Section A.6 Inference For Categorical Data

Solution 1. Exercise 1
  1. False. Doesn’t satisfy success-failure condition.
  2. True. The success-failure condition is not satisfied. In most samples we would expect \(\hat{p}\) to be close to 0.08, the true population proportion. While \(\hat{p}\) can be much above 0.08, it is bound below by 0, suggesting it would take on a right skewed shape. Plotting the sampling distribution would confirm this suspicion.
  3. False. \(SE_{\hat{p}} = 0.0243\text{,}\) and \(\hat{p} = 0.12\) is only \(\frac{0.12 - 0.08}{0.0243} = 1.65\) SEs away from the mean, which would not be considered unusual.
  4. True. \(\hat{p}=0.12\) is 2.32 standard errors away from the mean, which is often considered unusual.
  5. False. Decreases the SE by a factor of \(1/\sqrt{2}\text{.}\)
Solution 2. Exercise 3
  1. True. See the reasoning of 6.1.
  2. .
  3. True. We take the square root of the sample size in the SE formula.
  4. True. The independence and success-failure conditions are satisfied.
  5. True. The independence and success-failure conditions are satisfied.
Solution 3. Exercise 5
  1. False. A confidence interval is constructed to estimate the population proportion, not the sample proportion.
  2. True. 95\% CI: \(82\%\ \pm\ 2\%\text{.}\)
  3. True. By the definition of the confidence level.
  4. True. Quadrupling the sample size decreases the SE and ME by a factor of \(1/\sqrt{4}\text{.}\)
  5. True. The 95\% CI is entirely above 50\%.
Solution 4. Exercise 7
With a random sample, independence is satisfied. The success-failure condition is also satisfied. \(ME = z^{\star} \sqrt{ \frac{\hat{p} (1-\hat{p})} {n} } = 1.96 \sqrt{ \frac{0.56 \times 0.44}{600} }= 0.0397 \approx 4\%\)
Solution 5. Exercise 9
  1. No. The sample only represents students who took the SAT, and this was also an online survey.
  2. (0.5289, 0.5711). We are 90\% confident that 53\% to 57\% of high school seniors who took the SAT are fairly certain that they will participate in a study abroad program in college.

WORK INSTRUCTIONS
a: In the categorical-data solutions, what reason is given for answering "No" to the first part of Exercise 9?
b: Echo the categorical-data solutions from "Solution 3. Exercise" to "entirely above 50\%.".
c: Proceed with the categorical-data solutions, picking up right after their final sentence.

MATERIAL
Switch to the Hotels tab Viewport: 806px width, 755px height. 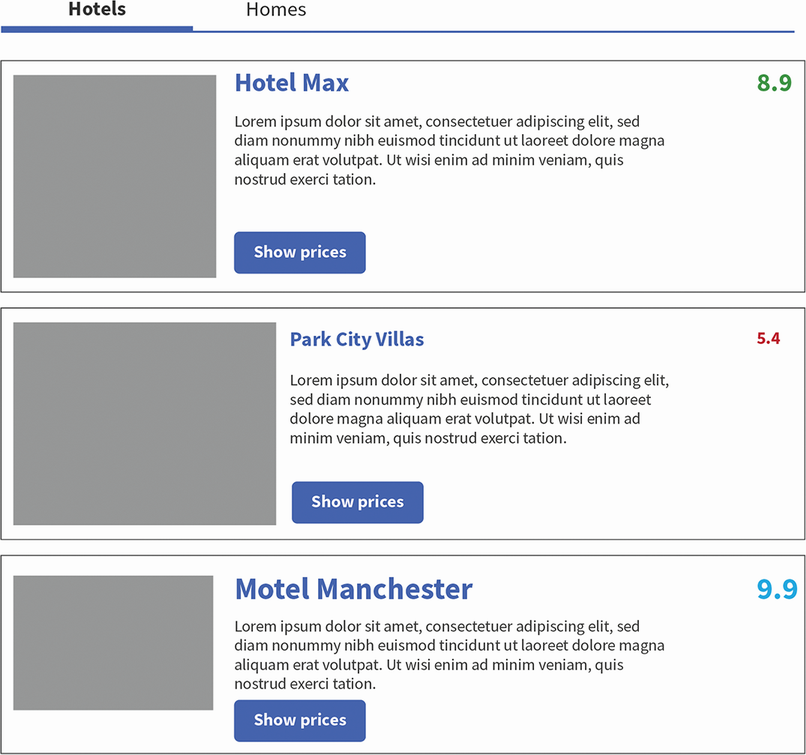pos(97,11)
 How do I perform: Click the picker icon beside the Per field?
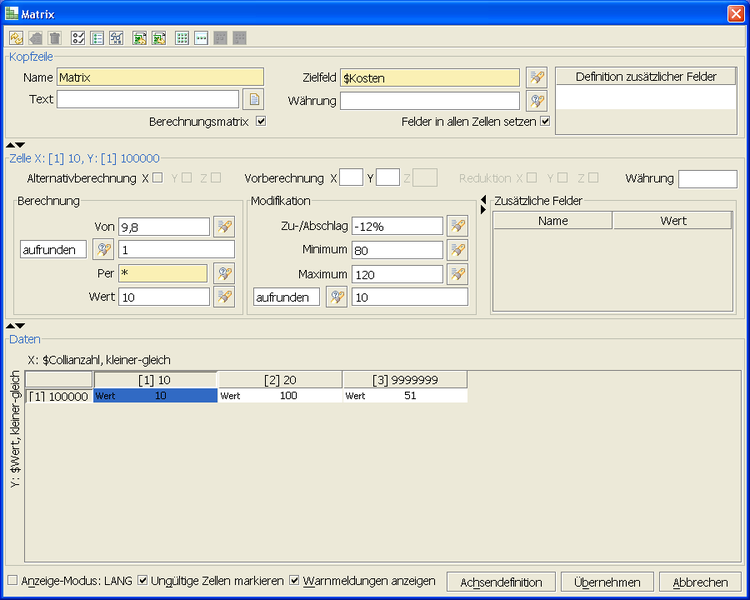tap(224, 274)
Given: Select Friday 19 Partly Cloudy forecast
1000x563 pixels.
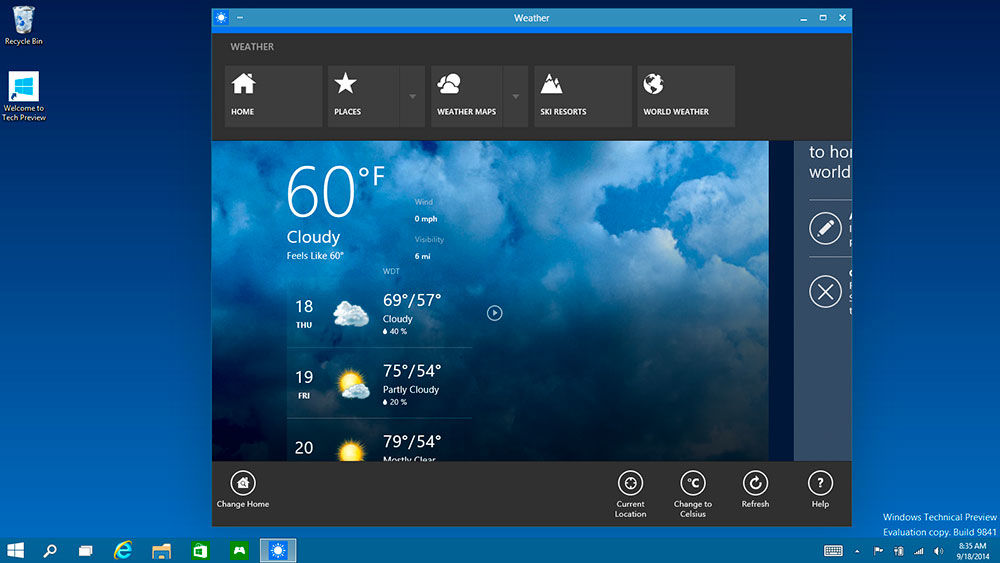Looking at the screenshot, I should [379, 383].
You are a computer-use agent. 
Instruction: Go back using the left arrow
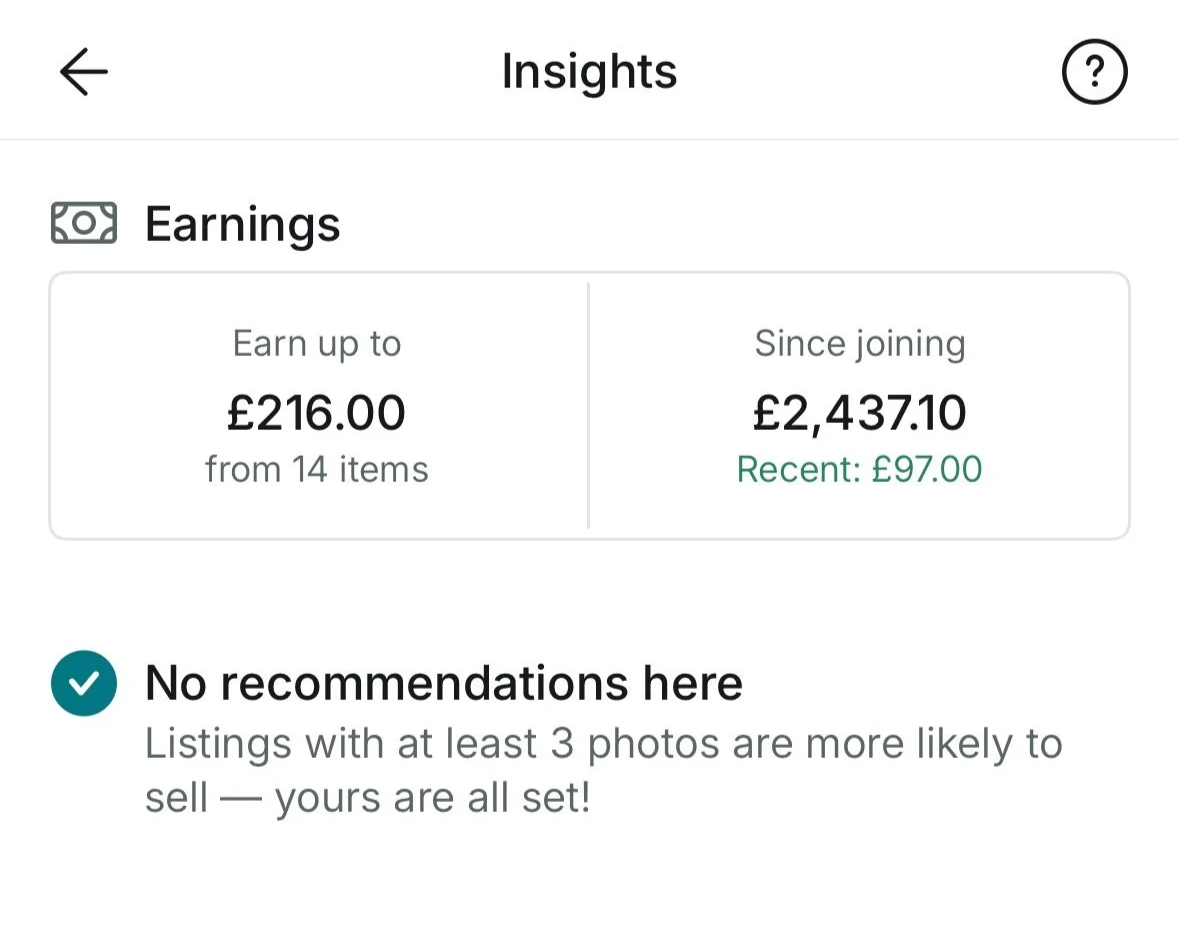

EXPECTED ANSWERS
a: The sample only represents students who took the SAT, and it was also an online survey.

b:
Solution 3. Exercise 5
  1. False. A confidence interval is constructed to estimate the population proportion, not the sample proportion.
  2. True. 95\% CI: \(82\%\ \pm\ 2\%\text{.}\)
  3. True. By the definition of the confidence level.
  4. True. Quadrupling the sample size decreases the SE and ME by a factor of \(1/\sqrt{4}\text{.}\)
  5. True. The 95\% CI is entirely above 50\%.

c:
  3. 90\% of such random samples would produce a 90\% confidence interval that includes the true proportion.
  4. Yes. The interval lies entirely above 50\%.
Solution 6. Exercise 11
  1. We want to check for a majority (or minority), so we use the following hypotheses: [Math: &H_0: p = 0.5 &&H_A: p \neq 0.5 ] We have a sample proportion of \(\hat{p} = 0.55\) and a sample size of \(n = 617\) independents. Since this is a random sample, independence is satisfied. The success-failure condition is also satisfied: \(617 \times 0.5\) and \(617 \times (1 - 0.5)\) are both at least 10 (we use the null proportion \(p_0 = 0.5\) for this check in a one-proportion hypothesis test). Therefore, we can model \(\hat{p}\) using a normal distribution with a standard error of [Math: SE = \sqrt{\frac{p(1 - p)}{n}} = 0.02 ] (We use the null proportion \(p_0 = 0.5\) to compute the standard error for a one-proportion hypothesis test.) Next, we compute the test statistic: [Math: Z = \frac{0.55 - 0.5}{0.02} = 2.5 ] This yields a one-tail area of 0.0062, and a p-value of \(2 \times 0.0062 = 0.0124\text{.}\) Because the p-value is smaller than 0.05, we reject the null hypothesis. We have strong evidence that the support is different from 0.5, and since the data provide a point estimate above 0.5, we have strong evidence to support this claim by the TV pundit.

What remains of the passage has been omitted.